**WORK REQUIRED**
Extract all lines from the data beneath that include the word "Select".
........
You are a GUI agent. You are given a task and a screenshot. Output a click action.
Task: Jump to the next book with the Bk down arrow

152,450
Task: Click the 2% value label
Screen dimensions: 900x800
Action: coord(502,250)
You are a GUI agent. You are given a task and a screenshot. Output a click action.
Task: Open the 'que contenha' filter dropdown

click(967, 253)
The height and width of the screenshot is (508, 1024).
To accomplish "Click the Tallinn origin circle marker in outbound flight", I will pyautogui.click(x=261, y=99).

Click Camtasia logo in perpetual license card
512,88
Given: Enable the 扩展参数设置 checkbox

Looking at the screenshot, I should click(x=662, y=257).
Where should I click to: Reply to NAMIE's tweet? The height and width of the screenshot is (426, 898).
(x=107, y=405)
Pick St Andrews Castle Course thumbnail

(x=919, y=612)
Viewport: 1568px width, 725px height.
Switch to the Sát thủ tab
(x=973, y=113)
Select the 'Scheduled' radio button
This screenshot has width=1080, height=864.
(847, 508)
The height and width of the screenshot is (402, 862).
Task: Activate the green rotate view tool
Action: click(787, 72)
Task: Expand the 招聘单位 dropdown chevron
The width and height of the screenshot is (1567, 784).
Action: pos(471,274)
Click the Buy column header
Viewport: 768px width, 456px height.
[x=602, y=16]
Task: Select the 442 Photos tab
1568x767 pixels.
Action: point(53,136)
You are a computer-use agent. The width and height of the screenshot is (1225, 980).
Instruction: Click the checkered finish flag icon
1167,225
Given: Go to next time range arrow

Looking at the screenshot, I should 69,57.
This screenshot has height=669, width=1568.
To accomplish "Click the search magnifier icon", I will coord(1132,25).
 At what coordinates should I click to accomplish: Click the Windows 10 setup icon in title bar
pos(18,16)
........
**EXPECTED ANSWER**
Select the 'Scheduled' radio button
Task: Select the 442 Photos tab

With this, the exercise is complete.